I'd Like to Buy the World a Coke
This post was originally written eight years ago and never published. I’m posting it this week as part of a seven day publishing experiment (that has been extended by one week) to take a deep dive into my drafts folder, and air out the stuff that I hesitated on.
This is one of my favorite pieces in my drafts folder. It’s my thoughts on the Mad Men finale but ultimately, a dive into the meaning of Don’s work selling sugar water and why it has value. I think I hesitated here as it’s a pretty wild conclusion and I wanted to get it right.
Steve Jobs is famous for recruiting the CEO of Pepsi with a line.
“Do you want to sell sugar water for the rest of your life, or do you want to come with me and change the world?”
I heard about this story when I was a kid and its one of those things that had an impact. Coke is bubbly brown sugar water. It makes people fat. It gives you heart problems and rotten teeth. Research suggests if you are a regular drinker by the time you are 10, you are 3x as likely to get diabetes.
And these are the facts I would often spout to anyone who would listen to them when I was a teenager. Coke was a kind of capitalistic plague. The company was awful but, perhaps even worse, were the agencies in charge of making it even more popular. I drank coconut water and green juice.
Much has changed since then. I have swallowed some of my angst. I drink Coke sometimes at a movie theater or with bad whisky. But, if I’m honest with myself, the judgement hasn’t really gone away.
Those who make technology often roll their eyes at Coke. The product is boring. It is technically finished. There is a recipe locked in a safe somewhere in Atlanta. The people who are paid to make it more popular are making ads that are often as homogenized as its syrup.
But then I found myself wondering why my heart stopped when I watched the commercial play in the last seconds of Mad Men.
It was a beautiful ad from 1971. But it was also something that made me choke on my own prejudice.
If Coke is a finished product then what is it actually selling?
We’ve watched him for almost a decade. What has Don Draper been doing this whole time?
The simplest answer I can come up with is that Don has been listening.
Don suffered. His life could have ended at the bottom of a rocky cliff. Or on the pavement of Madison Avenue. He did things he regretted. He was a fraud.
But he also climbed the ladder. He got to a point in his career where he could walk into a room, pitch, and get one of the most powerful organizations in the world to say yes.
And this is the bizarre power of Coke, Pepsi, Kraft, and the other huge brands where the product is mostly figured out.
They are a canvas.
Coke’s annual marketing budget is 2.9 billion. The sell 1.8 billion cans every 24 hours. They are in every country on this planet except Cuba and North Korea.
Coke’s message is simple.
We are one people among many. We’re united by simple things like a smile, a song, and a Coke.

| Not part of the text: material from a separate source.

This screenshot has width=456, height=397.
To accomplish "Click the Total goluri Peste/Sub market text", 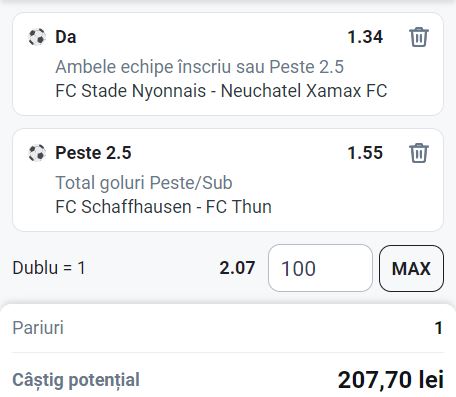I will (x=144, y=183).
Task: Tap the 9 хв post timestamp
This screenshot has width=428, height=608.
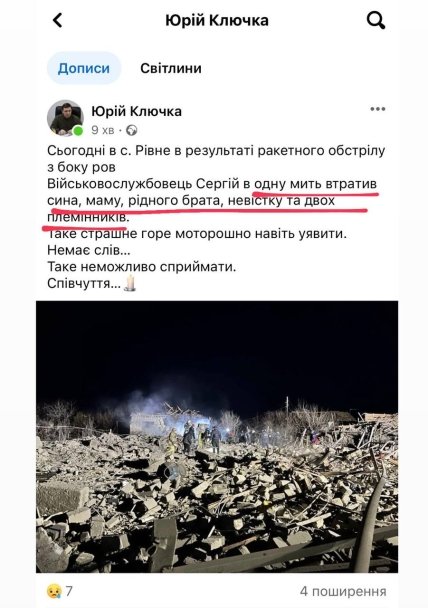Action: click(x=103, y=130)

Many in tech roll their eyes or vomit at this. They see it as a cynical exploitation of multiculturalism. The corporation doesn’t care about the message, it just wants to sell you sugar water. But couldn’t it easily go the other way?
Maybe we have Coke because selling multiculturalism is actually really hard.
Our planet has 196 countries. Many ethnicities and religions. Two sexes. There’s an eternal political value in exploiting these differences for political gain and this is the current we will always be swimming in.
It’s not abstract. Nations may not kill each other at the same rate in which they used to but the wounds are still there. Getting a few billion people to wake up every morning and swallow the same thing is a big deal. It’s political in its own way. If we want to imagine a world where the lines between nations matters less, we need more shared experiences.
Sugar water gives us an excuse for a global shared experience. It’s simple enough to understand. It’s profitable enough to fund massive world wide campaigns. And those campaigns need money because the work is extremely difficult to produce and expensive to distribute. People are cynical. Making something that inches us towards unity takes patience and eventual leaps of faith.
Don was a deserter of The United States Military. Both his marriages failed. He hurt people in his life when they needed him most. But he survived.
When he got to the top, this is the message he sent.
A note from 2023. Special thanks to Kate Lee and Rick Webb for edits on this.